博士 === 長庚大學 === 臨床醫學研究所 === 105 === Peripheral arterial occlusive disease (PAD) often results in chronic limb ischemia, poor wound healing, even limb amputation. With the advance of endovascular therapy, the clinical outcomes of these patients were more improved than before. However, still a lot of patients are in the end-stage of disease, which are called "no option". The therapeutic angiogenesis is a new strategy for these end-stage patients. BPC-157, a kind of pentadecapeptide, is composed of 15 amino acids (GEPPPGKPADDAGLV, M.W. 1419), which is stable in human gastric juice and no toxicity. It can be dissolved in water and no need carrier for its application. Experimentally BPC-157 is effective in not only variable gastrointestinal disease but also doxorubicine-induced heart failure, cell survival, and different wound healing. The main purpose of this study is to investigate the effect of BPC 157 in PAD. In rat model, we found BPC 157 could accelerate improvement of blood flow perfusion in ischemic hind-limb.
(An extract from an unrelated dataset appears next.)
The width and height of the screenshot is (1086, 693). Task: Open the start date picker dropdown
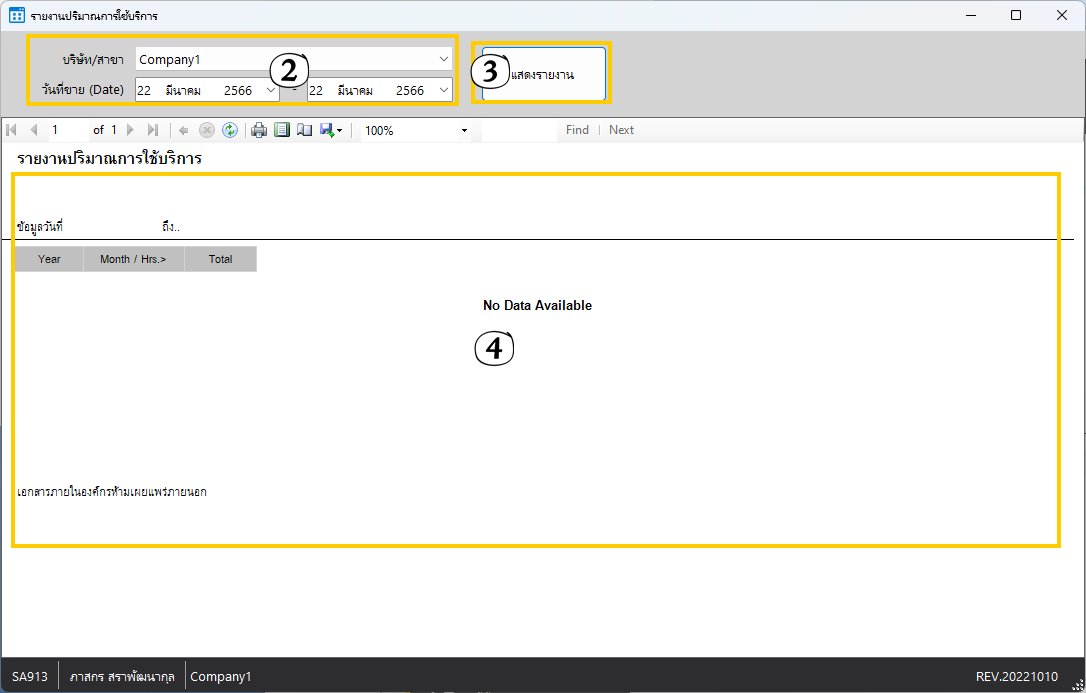pyautogui.click(x=271, y=91)
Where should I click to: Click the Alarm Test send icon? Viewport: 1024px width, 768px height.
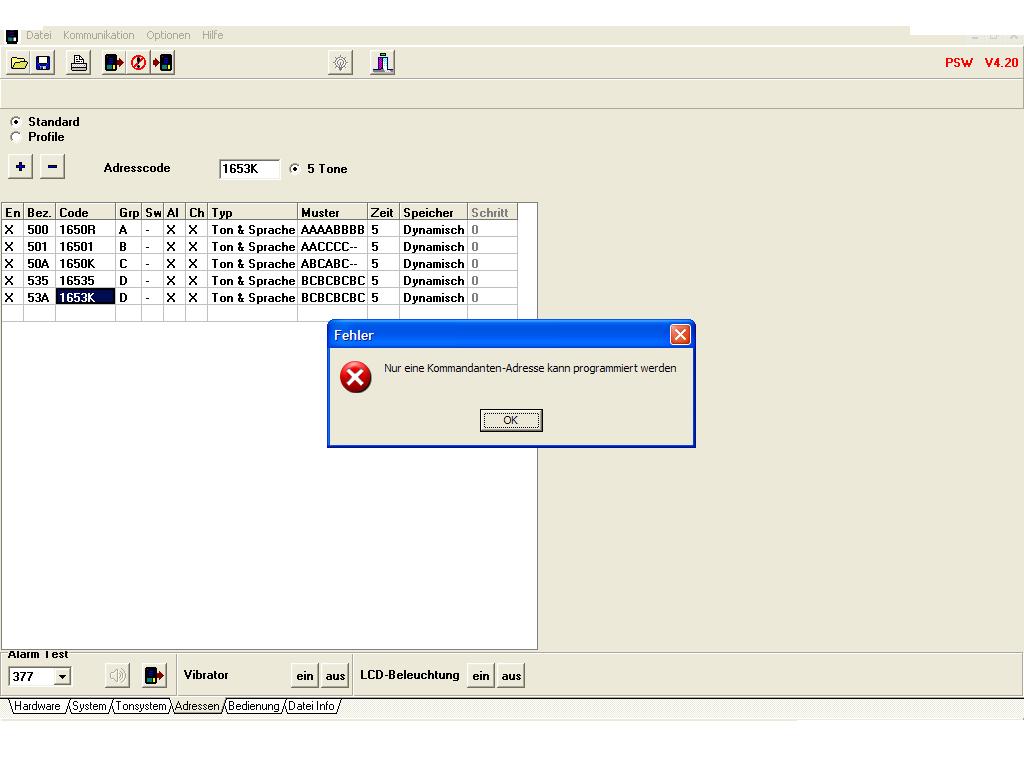coord(154,676)
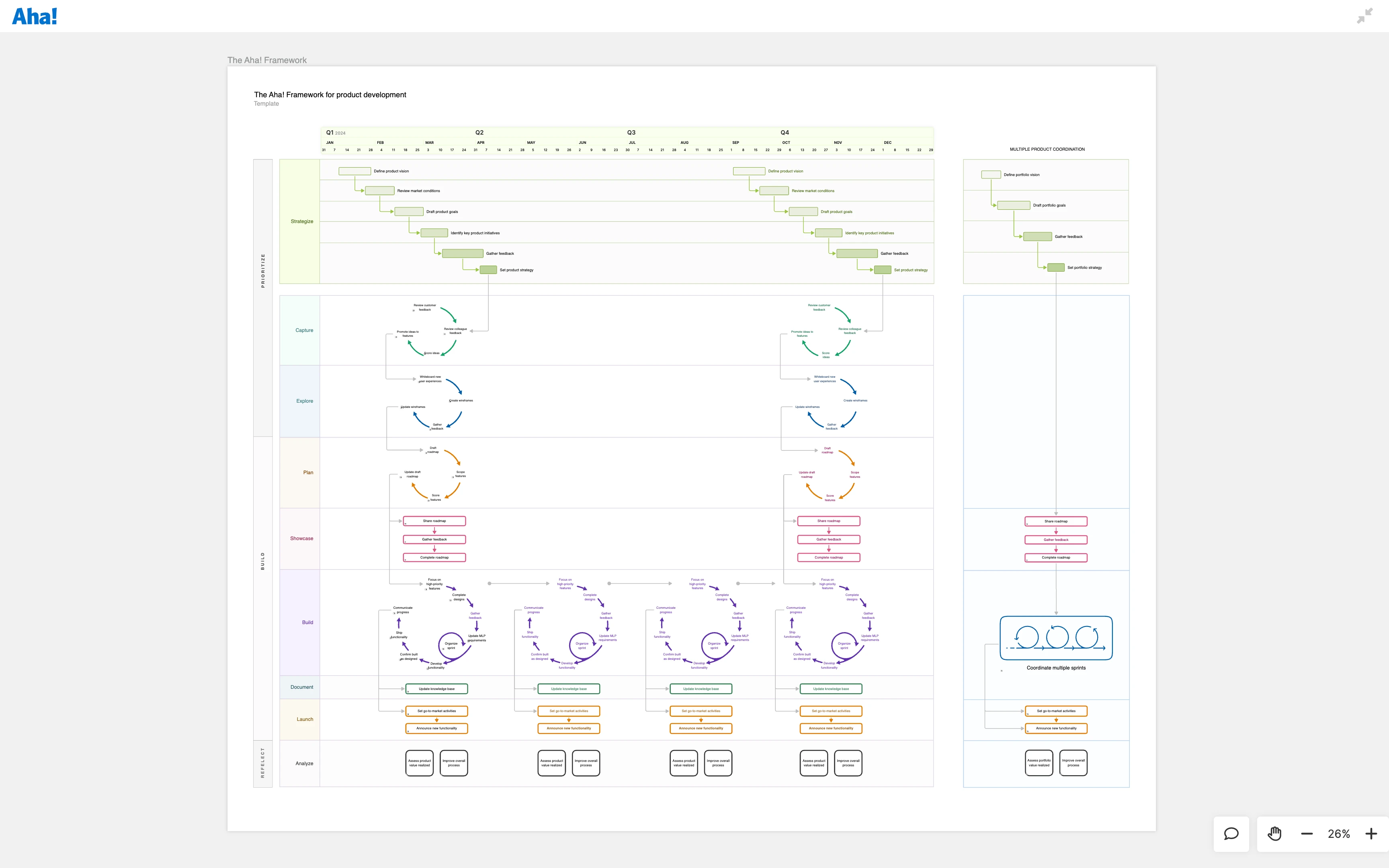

The expression of VEGF and VEGFR2 were increased in those rats treated with BPC-157. In vitro study, we also found BPC-157 could promote VEGFR2 endocytosis and activate VEGFR2-Akt-eNOS signaling pathway in endothelial cell. It has been known that VEGFR2, carveolin-1 (CAV-1) and eNOS are in caveolae. As endothelial cell is in inactive status, eNOS is binding to CAV-1, which avoid eNOS phosphorylation by calmodulin. In this study, we found BPC 157 can enhance phosphorylation of Src and CAV-1 in endothelial cells. In addition, BPC 157 can dissociate eNOS and CAV-1 in co-immunoprecipitation study. We hope BPC-157 could be a potential drug for PAD therapy in the future.